- Task -
Only one stretch of the listing below is wanted. Give it again exactly, from the line with "The height and width of the screenshot is (536, 953)." through the line with "You are a computer-use".

───── Materials provided ─────

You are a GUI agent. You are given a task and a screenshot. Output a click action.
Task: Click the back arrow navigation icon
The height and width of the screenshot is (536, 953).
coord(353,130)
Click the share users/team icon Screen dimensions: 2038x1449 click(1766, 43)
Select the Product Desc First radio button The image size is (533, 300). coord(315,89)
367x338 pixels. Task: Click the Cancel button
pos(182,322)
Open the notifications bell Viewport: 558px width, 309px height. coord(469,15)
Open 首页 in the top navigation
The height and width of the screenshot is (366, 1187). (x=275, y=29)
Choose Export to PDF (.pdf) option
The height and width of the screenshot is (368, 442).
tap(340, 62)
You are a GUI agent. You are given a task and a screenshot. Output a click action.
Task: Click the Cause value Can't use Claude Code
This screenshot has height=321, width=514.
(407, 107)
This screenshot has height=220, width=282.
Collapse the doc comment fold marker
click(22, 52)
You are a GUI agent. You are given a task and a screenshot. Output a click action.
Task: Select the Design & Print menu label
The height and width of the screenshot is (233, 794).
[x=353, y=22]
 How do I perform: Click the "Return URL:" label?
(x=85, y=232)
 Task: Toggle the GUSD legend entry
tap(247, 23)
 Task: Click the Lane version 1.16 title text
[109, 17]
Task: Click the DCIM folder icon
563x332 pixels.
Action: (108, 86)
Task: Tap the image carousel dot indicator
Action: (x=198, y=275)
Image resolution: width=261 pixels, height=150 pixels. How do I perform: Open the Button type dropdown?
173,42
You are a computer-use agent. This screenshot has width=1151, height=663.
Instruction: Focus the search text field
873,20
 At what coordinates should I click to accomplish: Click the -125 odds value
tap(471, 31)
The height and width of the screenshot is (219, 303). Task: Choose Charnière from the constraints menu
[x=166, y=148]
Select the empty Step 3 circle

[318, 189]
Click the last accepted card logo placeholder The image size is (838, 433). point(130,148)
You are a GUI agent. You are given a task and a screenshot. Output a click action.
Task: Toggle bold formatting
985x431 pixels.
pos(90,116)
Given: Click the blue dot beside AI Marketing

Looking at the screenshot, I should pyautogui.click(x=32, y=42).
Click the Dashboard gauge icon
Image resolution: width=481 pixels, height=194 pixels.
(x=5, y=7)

─────

- Exercise answer -
The height and width of the screenshot is (536, 953).
coord(353,130)
Click the share users/team icon Screen dimensions: 2038x1449 click(1766, 43)
Select the Product Desc First radio button The image size is (533, 300). coord(315,89)
367x338 pixels. Task: Click the Cancel button
pos(182,322)
Open the notifications bell Viewport: 558px width, 309px height. coord(469,15)
Open 首页 in the top navigation
The height and width of the screenshot is (366, 1187). (x=275, y=29)
Choose Export to PDF (.pdf) option
The height and width of the screenshot is (368, 442).
tap(340, 62)
You are a GUI agent. You are given a task and a screenshot. Output a click action.
Task: Click the Cause value Can't use Claude Code
This screenshot has height=321, width=514.
(407, 107)
This screenshot has height=220, width=282.
Collapse the doc comment fold marker
click(22, 52)
You are a GUI agent. You are given a task and a screenshot. Output a click action.
Task: Select the Design & Print menu label
The height and width of the screenshot is (233, 794).
[x=353, y=22]
 How do I perform: Click the "Return URL:" label?
(x=85, y=232)
 Task: Toggle the GUSD legend entry
tap(247, 23)
 Task: Click the Lane version 1.16 title text
[109, 17]
Task: Click the DCIM folder icon
563x332 pixels.
Action: (108, 86)
Task: Tap the image carousel dot indicator
Action: (x=198, y=275)
Image resolution: width=261 pixels, height=150 pixels. How do I perform: Open the Button type dropdown?
173,42
You are a computer-use agent. This screenshot has width=1151, height=663.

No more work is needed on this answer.